(Beginning of The records)

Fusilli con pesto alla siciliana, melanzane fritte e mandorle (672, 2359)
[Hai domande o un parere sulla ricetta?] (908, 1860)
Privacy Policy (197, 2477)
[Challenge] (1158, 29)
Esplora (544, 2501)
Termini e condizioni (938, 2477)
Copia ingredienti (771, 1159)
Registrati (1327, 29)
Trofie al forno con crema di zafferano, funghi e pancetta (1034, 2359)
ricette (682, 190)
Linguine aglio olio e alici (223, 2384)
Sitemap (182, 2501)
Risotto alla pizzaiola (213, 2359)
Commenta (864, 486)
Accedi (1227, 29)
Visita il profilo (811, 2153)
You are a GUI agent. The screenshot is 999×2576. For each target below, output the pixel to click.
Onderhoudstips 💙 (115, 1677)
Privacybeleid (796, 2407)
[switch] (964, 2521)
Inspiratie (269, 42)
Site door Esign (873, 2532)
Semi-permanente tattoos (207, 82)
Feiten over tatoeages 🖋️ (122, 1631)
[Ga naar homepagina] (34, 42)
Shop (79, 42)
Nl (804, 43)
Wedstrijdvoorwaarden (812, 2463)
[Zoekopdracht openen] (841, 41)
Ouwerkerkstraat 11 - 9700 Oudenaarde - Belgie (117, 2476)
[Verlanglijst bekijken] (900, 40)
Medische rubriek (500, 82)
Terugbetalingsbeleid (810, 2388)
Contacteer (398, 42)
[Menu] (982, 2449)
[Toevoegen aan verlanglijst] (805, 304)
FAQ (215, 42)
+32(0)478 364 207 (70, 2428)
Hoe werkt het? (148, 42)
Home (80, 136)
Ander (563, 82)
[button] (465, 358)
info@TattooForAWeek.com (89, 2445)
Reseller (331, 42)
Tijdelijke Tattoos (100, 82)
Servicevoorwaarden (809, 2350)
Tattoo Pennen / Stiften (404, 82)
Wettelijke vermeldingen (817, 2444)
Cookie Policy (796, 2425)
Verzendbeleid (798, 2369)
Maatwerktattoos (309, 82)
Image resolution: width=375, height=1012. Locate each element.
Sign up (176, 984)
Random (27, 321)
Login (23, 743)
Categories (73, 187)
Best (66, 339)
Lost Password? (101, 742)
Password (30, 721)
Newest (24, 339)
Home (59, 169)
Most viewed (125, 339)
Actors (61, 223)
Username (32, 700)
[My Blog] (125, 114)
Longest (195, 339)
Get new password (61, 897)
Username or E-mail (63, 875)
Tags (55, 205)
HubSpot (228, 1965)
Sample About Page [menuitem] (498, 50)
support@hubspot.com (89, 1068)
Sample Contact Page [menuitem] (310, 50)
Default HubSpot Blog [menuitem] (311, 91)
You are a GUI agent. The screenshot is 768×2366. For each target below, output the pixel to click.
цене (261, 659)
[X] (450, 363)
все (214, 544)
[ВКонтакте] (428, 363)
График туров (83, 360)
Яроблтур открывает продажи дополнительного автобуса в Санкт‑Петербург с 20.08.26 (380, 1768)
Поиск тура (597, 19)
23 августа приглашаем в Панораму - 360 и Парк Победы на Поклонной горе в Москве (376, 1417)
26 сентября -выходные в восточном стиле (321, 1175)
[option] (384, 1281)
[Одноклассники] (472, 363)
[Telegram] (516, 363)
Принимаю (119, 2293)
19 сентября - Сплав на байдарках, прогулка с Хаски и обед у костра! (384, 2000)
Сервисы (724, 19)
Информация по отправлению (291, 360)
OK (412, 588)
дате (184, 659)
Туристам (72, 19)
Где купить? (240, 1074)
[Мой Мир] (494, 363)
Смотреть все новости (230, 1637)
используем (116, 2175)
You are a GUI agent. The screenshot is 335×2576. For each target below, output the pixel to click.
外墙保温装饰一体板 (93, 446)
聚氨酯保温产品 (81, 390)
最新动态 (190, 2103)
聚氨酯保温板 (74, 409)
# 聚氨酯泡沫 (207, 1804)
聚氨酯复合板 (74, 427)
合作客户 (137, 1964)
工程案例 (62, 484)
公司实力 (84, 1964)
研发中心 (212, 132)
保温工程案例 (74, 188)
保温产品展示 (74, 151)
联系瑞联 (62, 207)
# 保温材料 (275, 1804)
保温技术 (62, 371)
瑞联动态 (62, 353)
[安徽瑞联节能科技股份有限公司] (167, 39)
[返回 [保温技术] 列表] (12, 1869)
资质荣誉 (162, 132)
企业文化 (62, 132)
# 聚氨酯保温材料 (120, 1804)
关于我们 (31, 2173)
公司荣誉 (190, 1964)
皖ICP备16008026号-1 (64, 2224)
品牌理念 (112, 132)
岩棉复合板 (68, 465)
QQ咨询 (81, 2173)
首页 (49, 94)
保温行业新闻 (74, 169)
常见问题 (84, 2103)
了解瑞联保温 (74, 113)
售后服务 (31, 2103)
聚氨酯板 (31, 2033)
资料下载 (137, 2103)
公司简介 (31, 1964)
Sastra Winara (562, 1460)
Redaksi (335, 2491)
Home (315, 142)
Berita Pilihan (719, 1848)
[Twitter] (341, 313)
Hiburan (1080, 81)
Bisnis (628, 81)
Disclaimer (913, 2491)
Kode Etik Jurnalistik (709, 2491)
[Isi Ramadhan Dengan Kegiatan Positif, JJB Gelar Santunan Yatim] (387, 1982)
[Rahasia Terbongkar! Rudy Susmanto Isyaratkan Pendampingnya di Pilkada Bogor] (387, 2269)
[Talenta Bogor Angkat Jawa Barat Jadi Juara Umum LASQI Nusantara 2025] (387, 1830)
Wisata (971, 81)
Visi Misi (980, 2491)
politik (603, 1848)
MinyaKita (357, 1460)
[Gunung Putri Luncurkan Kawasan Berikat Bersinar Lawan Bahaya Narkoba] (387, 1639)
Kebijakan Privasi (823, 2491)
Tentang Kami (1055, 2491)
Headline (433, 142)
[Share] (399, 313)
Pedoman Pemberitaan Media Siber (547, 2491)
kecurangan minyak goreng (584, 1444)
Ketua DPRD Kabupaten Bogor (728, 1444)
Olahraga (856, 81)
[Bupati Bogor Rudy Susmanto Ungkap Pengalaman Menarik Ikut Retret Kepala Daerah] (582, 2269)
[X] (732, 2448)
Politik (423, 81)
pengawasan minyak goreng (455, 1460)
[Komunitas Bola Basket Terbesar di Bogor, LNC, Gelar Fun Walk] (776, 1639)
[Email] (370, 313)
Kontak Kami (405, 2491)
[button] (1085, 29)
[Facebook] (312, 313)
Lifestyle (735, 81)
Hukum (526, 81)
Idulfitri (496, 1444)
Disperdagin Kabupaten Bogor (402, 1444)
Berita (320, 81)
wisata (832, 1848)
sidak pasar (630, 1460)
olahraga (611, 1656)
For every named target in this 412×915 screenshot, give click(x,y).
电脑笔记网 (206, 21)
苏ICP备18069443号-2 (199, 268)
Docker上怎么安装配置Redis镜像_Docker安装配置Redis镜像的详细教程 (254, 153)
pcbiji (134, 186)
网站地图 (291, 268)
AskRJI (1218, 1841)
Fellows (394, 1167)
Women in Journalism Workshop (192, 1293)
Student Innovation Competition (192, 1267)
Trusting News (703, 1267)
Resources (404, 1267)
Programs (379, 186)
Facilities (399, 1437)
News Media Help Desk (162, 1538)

(End of The records)

# Your objective
Each line above needs to be repeated exactly, with nothing omitted.

# Answer space
Fusilli con pesto alla siciliana, melanzane fritte e mandorle (672, 2359)
[Hai domande o un parere sulla ricetta?] (908, 1860)
Privacy Policy (197, 2477)
[Challenge] (1158, 29)
Esplora (544, 2501)
Termini e condizioni (938, 2477)
Copia ingredienti (771, 1159)
Registrati (1327, 29)
Trofie al forno con crema di zafferano, funghi e pancetta (1034, 2359)
ricette (682, 190)
Linguine aglio olio e alici (223, 2384)
Sitemap (182, 2501)
Risotto alla pizzaiola (213, 2359)
Commenta (864, 486)
Accedi (1227, 29)
Visita il profilo (811, 2153)
You are a GUI agent. The screenshot is 999×2576. For each target below, output the pixel to click.
Onderhoudstips 💙 (115, 1677)
Privacybeleid (796, 2407)
[switch] (964, 2521)
Inspiratie (269, 42)
Site door Esign (873, 2532)
Semi-permanente tattoos (207, 82)
Feiten over tatoeages 🖋️ (122, 1631)
[Ga naar homepagina] (34, 42)
Shop (79, 42)
Nl (804, 43)
Wedstrijdvoorwaarden (812, 2463)
[Zoekopdracht openen] (841, 41)
Ouwerkerkstraat 11 - 9700 Oudenaarde - Belgie (117, 2476)
[Verlanglijst bekijken] (900, 40)
Medische rubriek (500, 82)
Terugbetalingsbeleid (810, 2388)
Contacteer (398, 42)
[Menu] (982, 2449)
[Toevoegen aan verlanglijst] (805, 304)
FAQ (215, 42)
+32(0)478 364 207 (70, 2428)
Hoe werkt het? (148, 42)
Home (80, 136)
Ander (563, 82)
[button] (465, 358)
info@TattooForAWeek.com (89, 2445)
Reseller (331, 42)
Tijdelijke Tattoos (100, 82)
Servicevoorwaarden (809, 2350)
Tattoo Pennen / Stiften (404, 82)
Wettelijke vermeldingen (817, 2444)
Cookie Policy (796, 2425)
Verzendbeleid (798, 2369)
Maatwerktattoos (309, 82)
Image resolution: width=375, height=1012. Locate each element.
Sign up (176, 984)
Random (27, 321)
Login (23, 743)
Categories (73, 187)
Best (66, 339)
Lost Password? (101, 742)
Password (30, 721)
Newest (24, 339)
Home (59, 169)
Most viewed (125, 339)
Actors (61, 223)
Username (32, 700)
[My Blog] (125, 114)
Longest (195, 339)
Get new password (61, 897)
Username or E-mail (63, 875)
Tags (55, 205)
HubSpot (228, 1965)
Sample About Page [menuitem] (498, 50)
support@hubspot.com (89, 1068)
Sample Contact Page [menuitem] (310, 50)
Default HubSpot Blog [menuitem] (311, 91)
You are a GUI agent. The screenshot is 768×2366. For each target below, output the pixel to click.
цене (261, 659)
[X] (450, 363)
все (214, 544)
[ВКонтакте] (428, 363)
График туров (83, 360)
Яроблтур открывает продажи дополнительного автобуса в Санкт‑Петербург с 20.08.26 (380, 1768)
Поиск тура (597, 19)
23 августа приглашаем в Панораму - 360 и Парк Победы на Поклонной горе в Москве (376, 1417)
26 сентября -выходные в восточном стиле (321, 1175)
[option] (384, 1281)
[Одноклассники] (472, 363)
[Telegram] (516, 363)
Принимаю (119, 2293)
19 сентября - Сплав на байдарках, прогулка с Хаски и обед у костра! (384, 2000)
Сервисы (724, 19)
Информация по отправлению (291, 360)
OK (412, 588)
дате (184, 659)
Туристам (72, 19)
Где купить? (240, 1074)
[Мой Мир] (494, 363)
Смотреть все новости (230, 1637)
используем (116, 2175)
You are a GUI agent. The screenshot is 335×2576. For each target below, output the pixel to click.
外墙保温装饰一体板 (93, 446)
聚氨酯保温产品 (81, 390)
最新动态 (190, 2103)
聚氨酯保温板 (74, 409)
# 聚氨酯泡沫 (207, 1804)
聚氨酯复合板 (74, 427)
合作客户 (137, 1964)
工程案例 (62, 484)
公司实力 (84, 1964)
研发中心 (212, 132)
保温工程案例 (74, 188)
保温产品展示 (74, 151)
联系瑞联 (62, 207)
# 保温材料 (275, 1804)
保温技术 (62, 371)
瑞联动态 (62, 353)
[安徽瑞联节能科技股份有限公司] (167, 39)
[返回 [保温技术] 列表] (12, 1869)
资质荣誉 (162, 132)
企业文化 (62, 132)
# 聚氨酯保温材料 (120, 1804)
关于我们 (31, 2173)
公司荣誉 (190, 1964)
皖ICP备16008026号-1 (64, 2224)
品牌理念 (112, 132)
岩棉复合板 (68, 465)
QQ咨询 (81, 2173)
首页 (49, 94)
保温行业新闻 (74, 169)
常见问题 (84, 2103)
了解瑞联保温 (74, 113)
售后服务 (31, 2103)
聚氨酯板 (31, 2033)
资料下载 (137, 2103)
公司简介 (31, 1964)
Sastra Winara (562, 1460)
Redaksi (335, 2491)
Home (315, 142)
Berita Pilihan (719, 1848)
[Twitter] (341, 313)
Hiburan (1080, 81)
Bisnis (628, 81)
Disclaimer (913, 2491)
Kode Etik Jurnalistik (709, 2491)
[Isi Ramadhan Dengan Kegiatan Positif, JJB Gelar Santunan Yatim] (387, 1982)
[Rahasia Terbongkar! Rudy Susmanto Isyaratkan Pendampingnya di Pilkada Bogor] (387, 2269)
[Talenta Bogor Angkat Jawa Barat Jadi Juara Umum LASQI Nusantara 2025] (387, 1830)
Wisata (971, 81)
Visi Misi (980, 2491)
politik (603, 1848)
MinyaKita (357, 1460)
[Gunung Putri Luncurkan Kawasan Berikat Bersinar Lawan Bahaya Narkoba] (387, 1639)
Kebijakan Privasi (823, 2491)
Tentang Kami (1055, 2491)
Headline (433, 142)
[Share] (399, 313)
Pedoman Pemberitaan Media Siber (547, 2491)
kecurangan minyak goreng (584, 1444)
Ketua DPRD Kabupaten Bogor (728, 1444)
Olahraga (856, 81)
[Bupati Bogor Rudy Susmanto Ungkap Pengalaman Menarik Ikut Retret Kepala Daerah] (582, 2269)
[X] (732, 2448)
Politik (423, 81)
pengawasan minyak goreng (455, 1460)
[Komunitas Bola Basket Terbesar di Bogor, LNC, Gelar Fun Walk] (776, 1639)
[Email] (370, 313)
Kontak Kami (405, 2491)
[button] (1085, 29)
[Facebook] (312, 313)
Lifestyle (735, 81)
Hukum (526, 81)
Idulfitri (496, 1444)
Disperdagin Kabupaten Bogor (402, 1444)
Berita (320, 81)
wisata (832, 1848)
sidak pasar (630, 1460)
olahraga (611, 1656)
For every named target in this 412×915 screenshot, give click(x,y).
电脑笔记网 (206, 21)
苏ICP备18069443号-2 (199, 268)
Docker上怎么安装配置Redis镜像_Docker安装配置Redis镜像的详细教程 (254, 153)
pcbiji (134, 186)
网站地图 (291, 268)
AskRJI (1218, 1841)
Fellows (394, 1167)
Women in Journalism Workshop (192, 1293)
Student Innovation Competition (192, 1267)
Trusting News (703, 1267)
Resources (404, 1267)
Programs (379, 186)
Facilities (399, 1437)
News Media Help Desk (162, 1538)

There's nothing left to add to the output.